* Task set
a. Repeat the passage of the Toll Brothers article starting at "Wednesday, August 22, 2007" and ending at "company in 1967.".
b. Based on the Toll Brothers earnings article, explain why Robert Toll warned that the global credit crunch could deepen the weakness in US housing. Use one to three sentences.
c. Write the next part of the Toll Brothers earnings article, picking up after its final sentence.

* Excerpt provided
Wednesday, August 22, 2007

Real Estate - Toll Brothers earnings drop by 85%

Real Estate - Toll Brothers earnings drop by 85%
By Daniel Pimlott in New York
Copyright The Financial Times Limited 2007
Published: August 22 2007 11:42 | Last updated: August 22 2007 11:42


Toll Brothers’ chief executive on Wednesday said the company was seeing the highest rate of cancellations on orders for its luxury homes for more than 20 years, as he revealed third quarter earnings had fallen 85 per cent.

“During this downturn, we have experienced a much higher rate of cancellations than at any time in our twenty-one-year history as a public company,” said Robert Toll, who set up the company in 1967.

He also warned that the global credit crunch which has hit financial markets in recent weeks could further exacerbate the weakness in US housing by making it more difficult for home buyers to secure mortgages.

“Tightening credit standards will likely shrink the pool of potential home buyers,” he said. “Mortgage market liquidity issues and higher borrowing rates may impede some customers from closing, while others may find it more difficult to sell their existing homes.”

Home builders have been hit by the fall-out from rising defaults on subprime mortgages, which are loans to people with sketchy credit histories. More stringent requirements for loans, higher interest rates and falling interest in buying houses have compounded the problems for the housing industry.

Toll said that at the moment its customers were not experiencing problems in getting “Jumbo” loans, which are loans for over $417,000. However, in recent weeks many lenders have raised rates for larger and more secure loans, which had previously been considered safe from the troubles hitting the market for subprime mortgages.

“”What we have seen in the past month is an acceptance of the fact that the problems go beyond subprime and into Alt A and Jumbo loans,” said Greg Gieber, an analyst at AG Edwards. “The housing market has gone from worse to worser.”

* Supplied material
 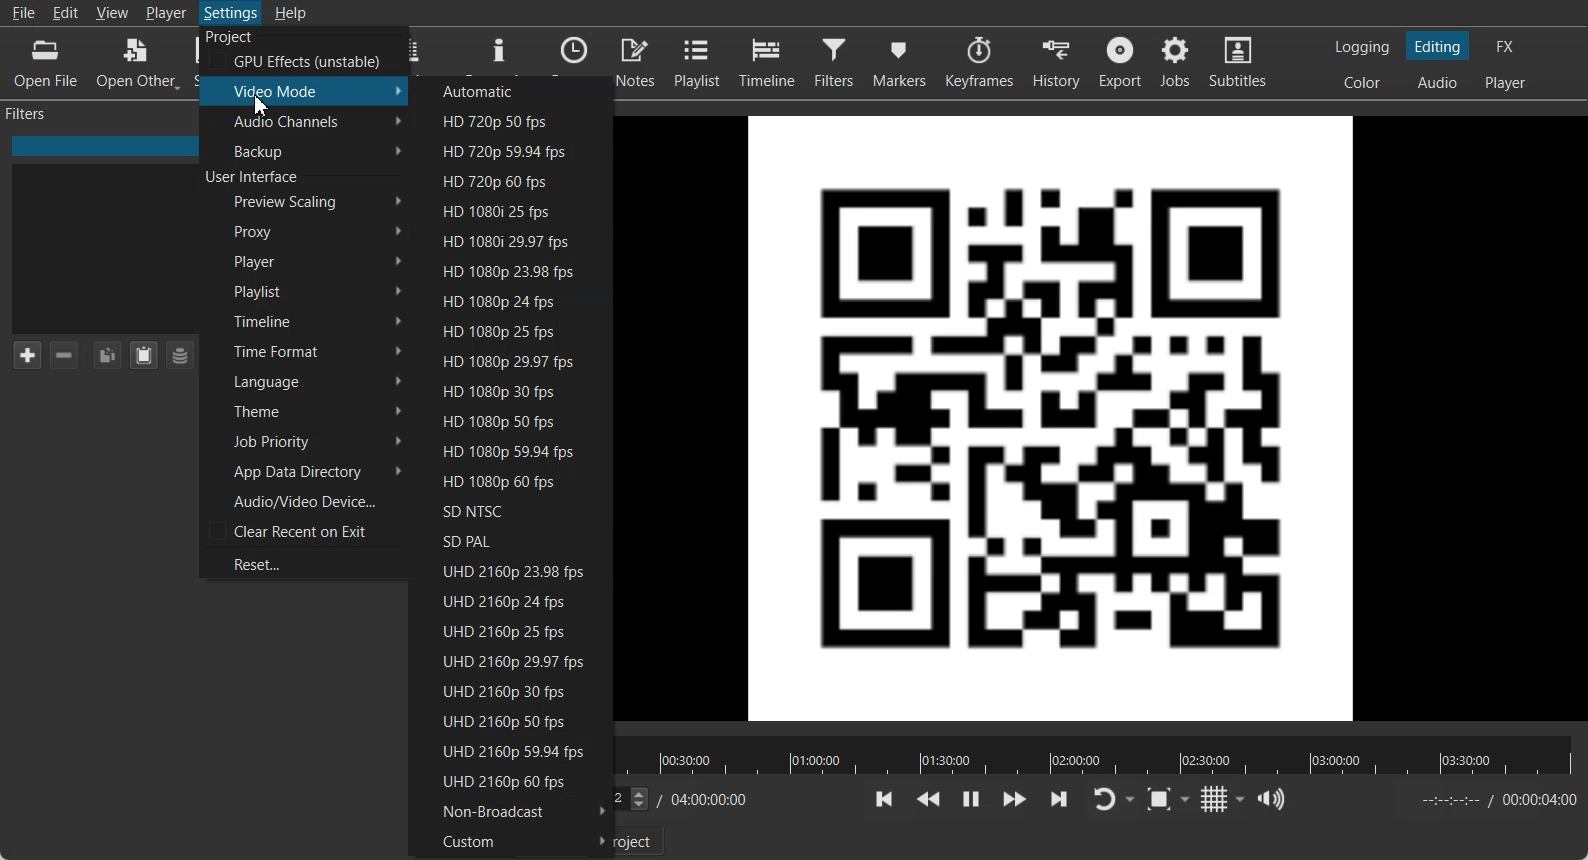 I want to click on UHD 2160p 23.98 fps, so click(x=503, y=570).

* Per-task outputs
a.
Wednesday, August 22, 2007

Real Estate - Toll Brothers earnings drop by 85%

Real Estate - Toll Brothers earnings drop by 85%
By Daniel Pimlott in New York
Copyright The Financial Times Limited 2007
Published: August 22 2007 11:42 | Last updated: August 22 2007 11:42


Toll Brothers’ chief executive on Wednesday said the company was seeing the highest rate of cancellations on orders for its luxury homes for more than 20 years, as he revealed third quarter earnings had fallen 85 per cent.

“During this downturn, we have experienced a much higher rate of cancellations than at any time in our twenty-one-year history as a public company,” said Robert Toll, who set up the company in 1967.

b. He warned that the credit crunch could make it harder for home buyers to secure mortgages. Tightening credit standards would likely shrink the pool of potential buyers. Liquidity issues and higher borrowing rates might also keep some customers from closing, while others might struggle to sell their existing homes.

c.
The company said that it would not issue earnings guidance for its fourth quarter, or confirm any previous guidance, “given the numerous uncertainties surrounding sales paces, the mortgage markets, market direction and the potential for and size of future impairments”.

Net earnings were $27m, or 16 cents per share, compared with $175m, or $1.07 per share in the same period last year. The results included a charge of $89m as the company was forced to write down the value of land it owns.

Analysts had on average expected earnings of 5 cents per share, according to Reuters Estimates. Shares in Toll jumped $1.20 or 5.7 per cent to $ 22.30 by midmorning.

A fortnight ago Toll said its quarterly revenue had fallen 21 per cent to $1.21bn in the third quarter and orders for new homes had fallen 31 per cent to $727.1m.

The company also previously revealed that prospective home buyers signing contracts had cancelled their orders at a rate of 23.8 per cent, compared with 18.9 per cent in the third quarter last year.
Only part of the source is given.